We included prevalent cases who were living with AIDS at the start of each calendar period, provided that they had not been diagnosed with the AOI earlier. It is possible that this introduced a survivor bias. To assess this possibility we conducted two supplemental analyses. First, we compared the socio-demographic, risk, and treatment characteristics of persons who were diagnosed with AIDS prior to the start of each calendar period with those diagnosed during each period. We also re-estimated incidence trends and risk factors for AOI restricting the analysis to persons newly diagnosed with AIDS within each time period. Although prevalent cases were more likely to have received HAART and prophylaxis, most likely reflecting increased time to have received treatment and less severe illness or slower disease progression, our findings remained essentially unchanged (data not shown).

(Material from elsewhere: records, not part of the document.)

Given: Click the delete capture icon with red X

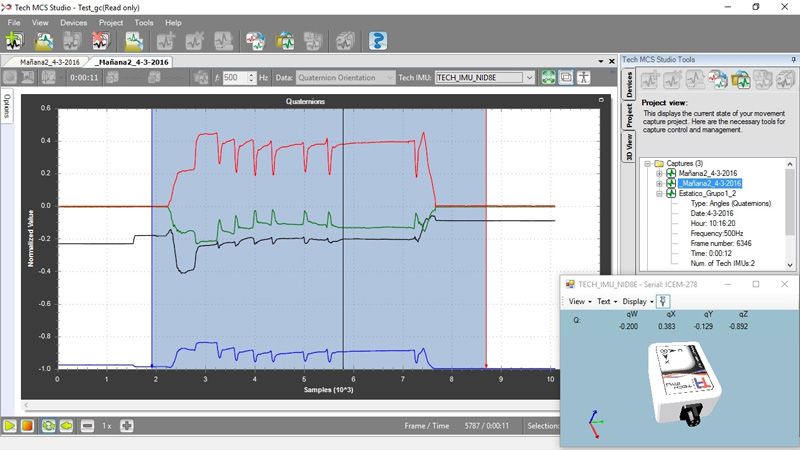Looking at the screenshot, I should [x=101, y=41].
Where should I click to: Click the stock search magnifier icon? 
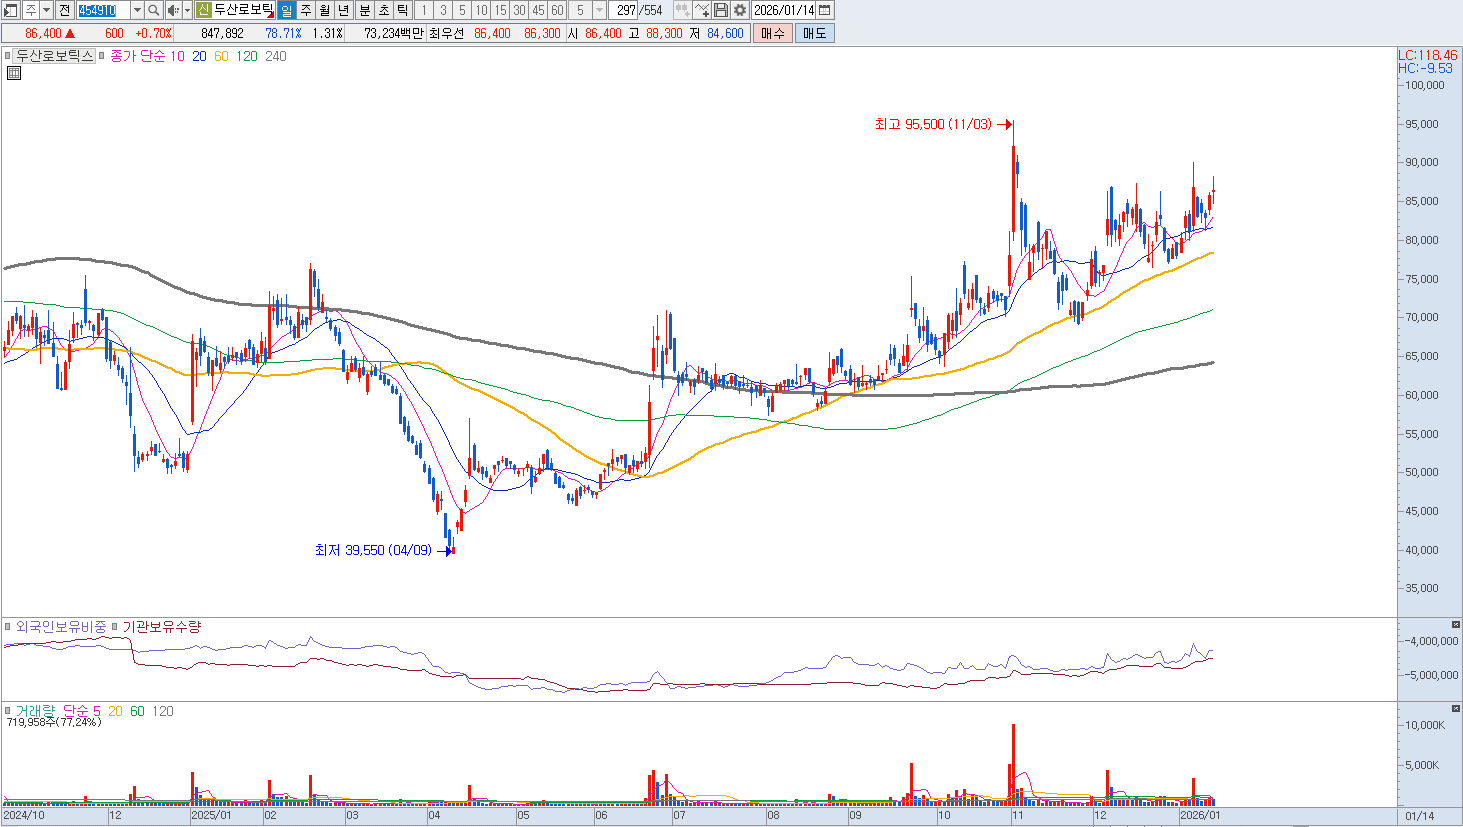pyautogui.click(x=154, y=10)
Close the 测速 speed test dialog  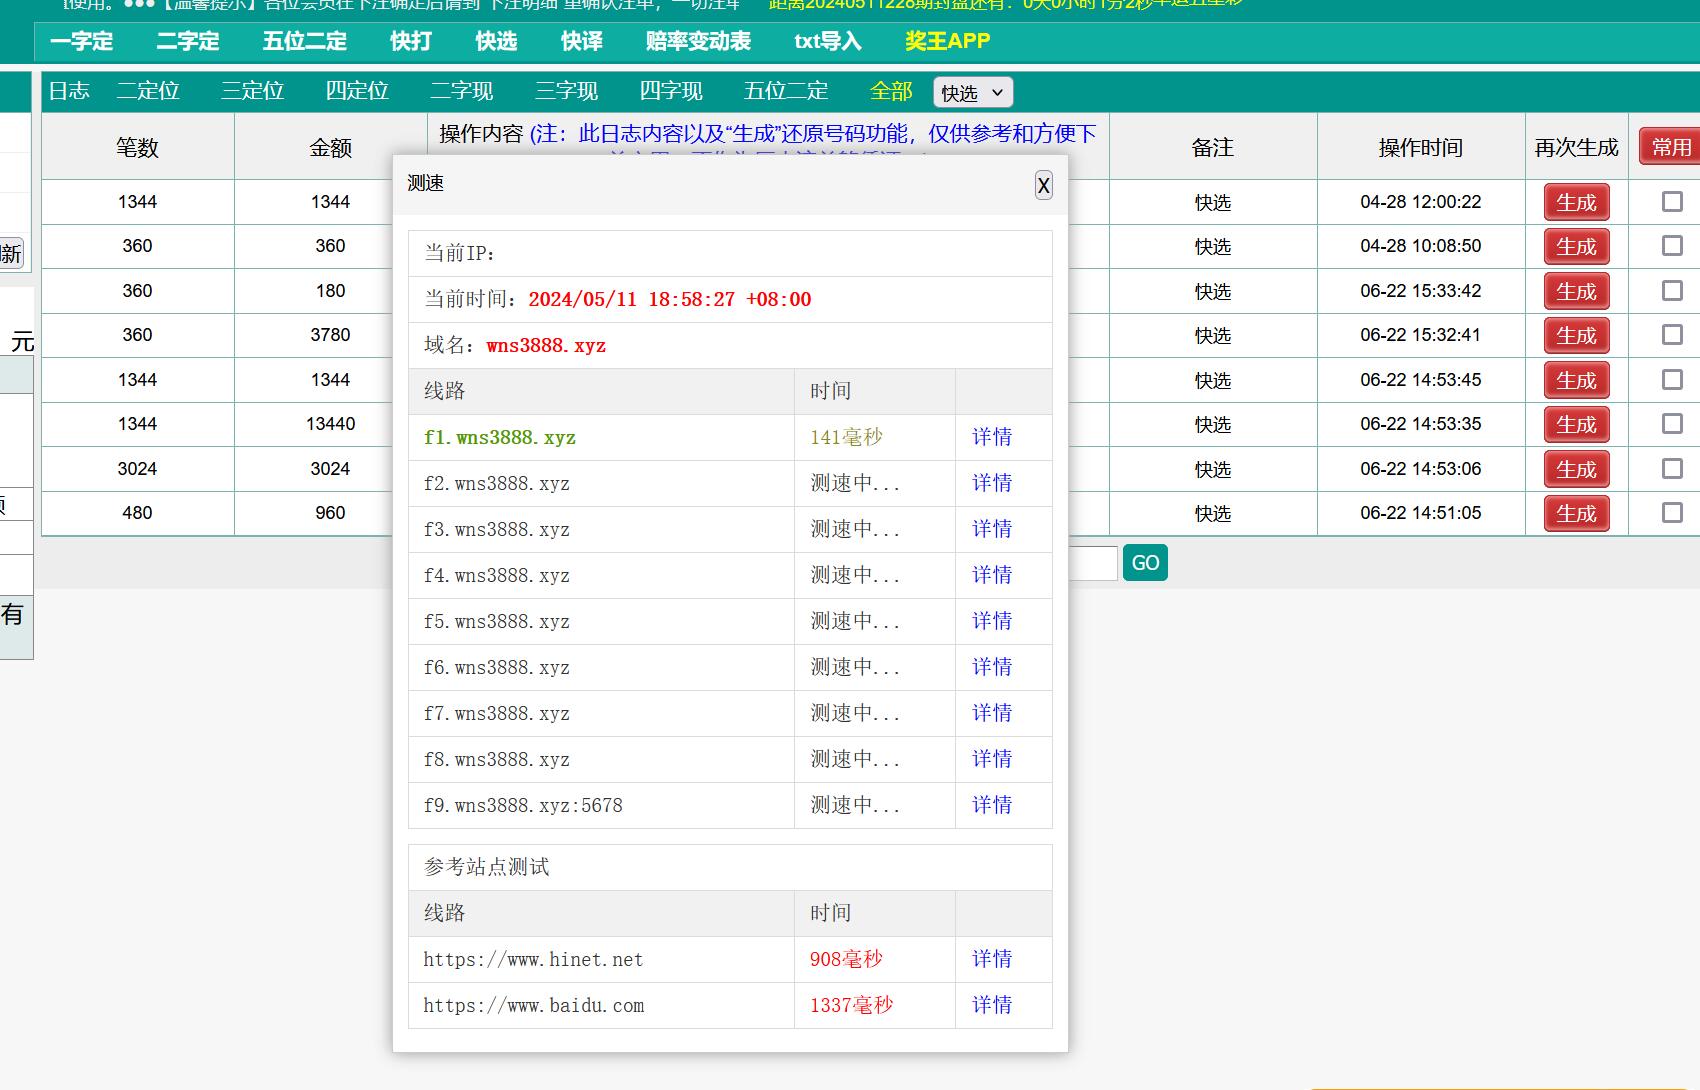click(x=1043, y=185)
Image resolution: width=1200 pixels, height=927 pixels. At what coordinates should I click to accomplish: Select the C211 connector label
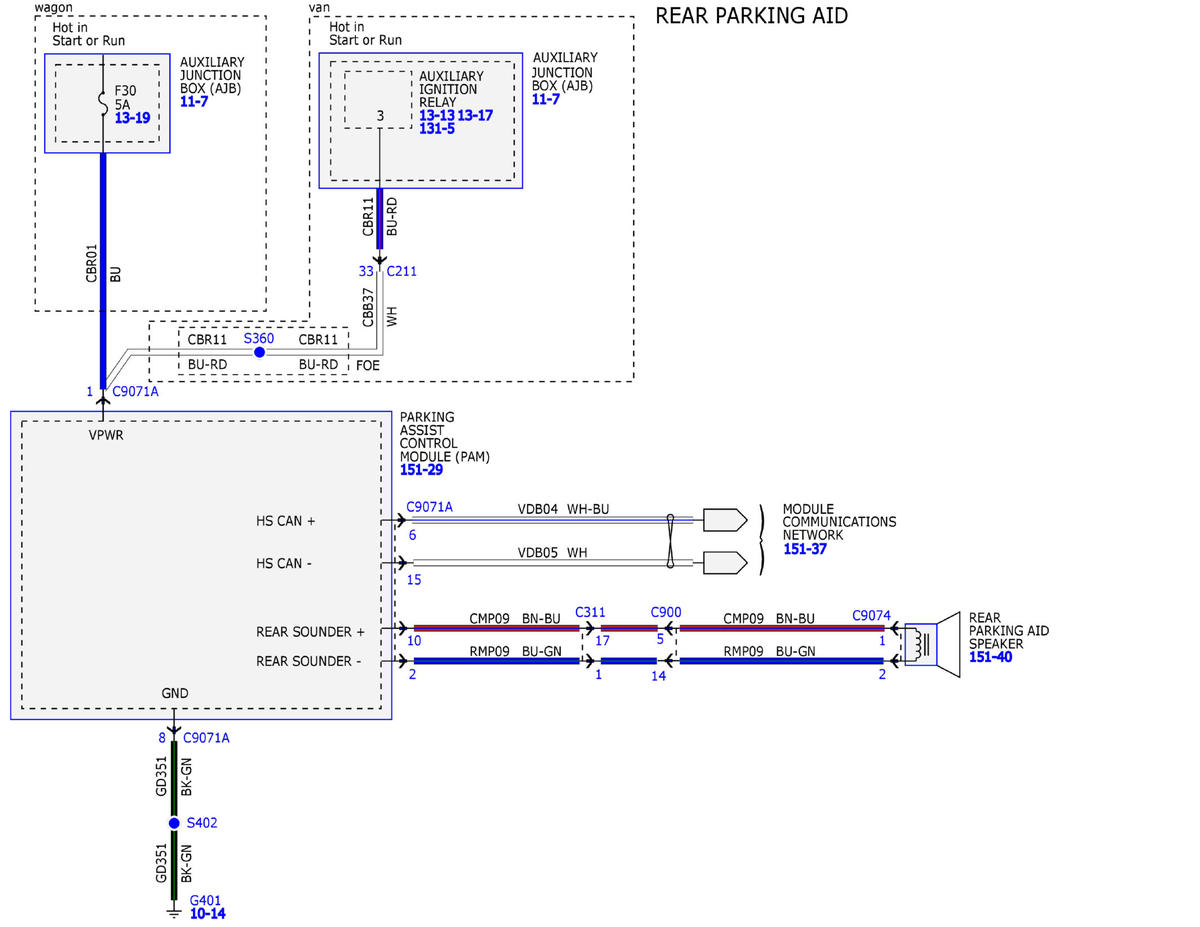[x=402, y=271]
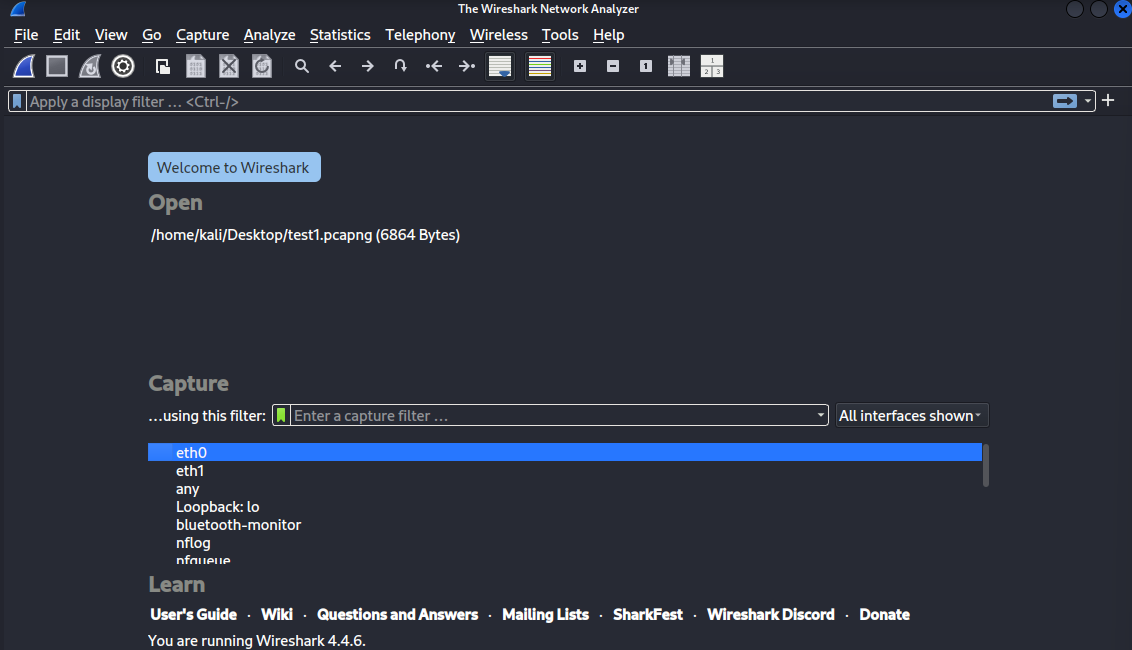Click the zoom in plus icon

[580, 66]

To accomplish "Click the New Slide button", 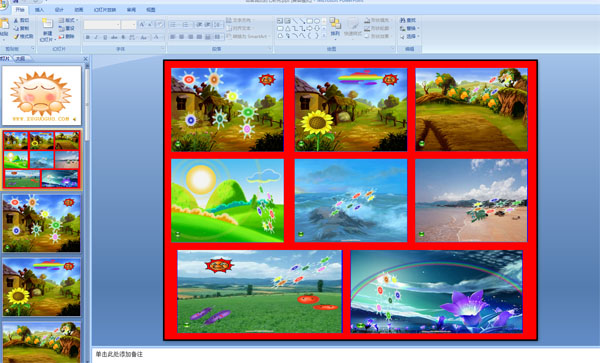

In this population-based analysis, we found a remarkable reduction in incidence rates for all AOIs from 1993 through 2008. Our findings show the steepest declines of AOI incidence rates between 1993–1995 and 1996–2000, after the introduction of widespread use of HAART, followed by a more modest decline in 2001–2008, when more effective and better tolerated HAART regimens became available. This pattern is consistent with reported declines in AOI morbidity in the HAART era [4,5,16,20,21]. Decreases in the incidence of PCP and MAC are likely to be affected both by HAART and by increased utilization of PCP and MAC prophylaxis over time. Declines in Kaposi's sarcoma were observed many years prior to use of HAART [4,22,23] and are likely a reflection of reductions in new infections with human herpesvirus 8, the known co-factor for HIV-associated Kaposi's sarcoma [24–26]. The continued declines between 1996–2000 and 2001–2008 may reflect increased efficacy of HAART, as well as improved adherence due to the reduced toxicity and lower pill burden of more recent formulations of HAART [18].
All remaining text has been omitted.